The Doomsday Clock is the closest to midnight since 1953

the-doomsday-clock-is-the-closest-to-midnight-since-1953 photo 1 Reuters/Jim Bourg

The Bulletin of the Atomic Scientists just pushed the Doomsday Clock to two and half minutes to midnight, marking the closest point humanity has been to extinction since the first hydrogen bomb test in 1953. Given this latest warning, it's a good time to recall the symbolic clock's history, from its 1947 creation by Manhattan Project scientists to the present. Nowadays, it takes into account not just nuclear dangers but climate change, geopolitics and other factors. With Donald Trump in power, the groups says, all of those areas are more at risk.
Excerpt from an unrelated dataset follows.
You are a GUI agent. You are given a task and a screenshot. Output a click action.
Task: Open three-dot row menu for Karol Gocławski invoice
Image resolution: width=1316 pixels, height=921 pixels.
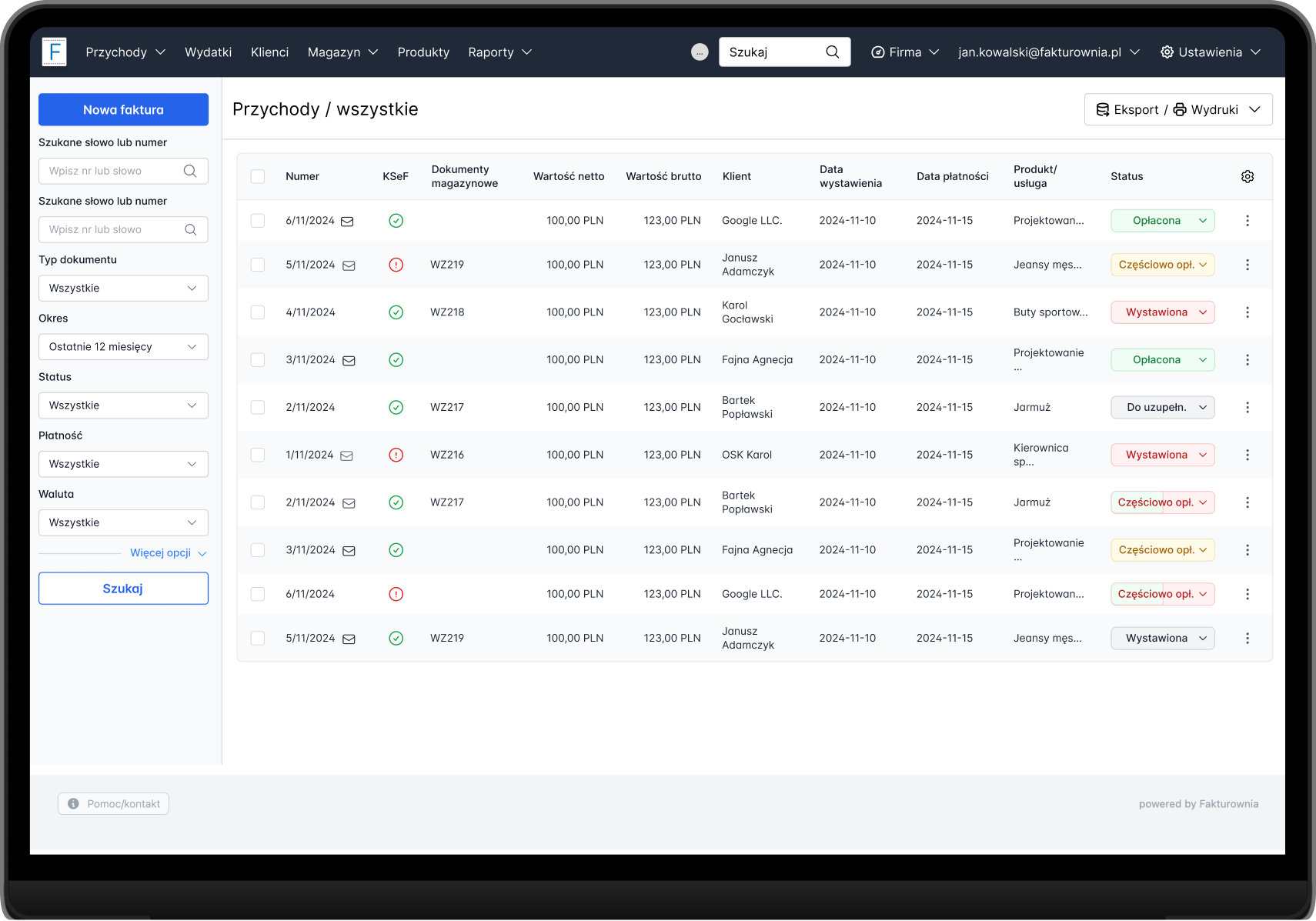(1247, 312)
The Manhattan Project's "Fat Man" and "Little Boy" atomic bombs are frightening physical proof of Albert Einstein's famous equation E=MC^2. The scientists who developed the bombs were profoundly disturbed by the immense destruction and loss of life after their use in Hiroshima and Nagasaki for the first, and thankfully last, times.

In 1945, they founded the "Bulletin of the Atomic Scientists" to educate researchers, politicians and the public on the dangers of atomic weapons. The group created a magazine in June 1947 (pictured below), and was looking for a simple cover illustration that captured its fears about nuclear proliferation. Physicist Alexander Langsdorf Jr.'s wife, Martyl Langsdorf, a landscape engineer, had the perfect idea: She fused the metaphor of midnight approaching with a ticking bomb, and the Doomsday Clock was born.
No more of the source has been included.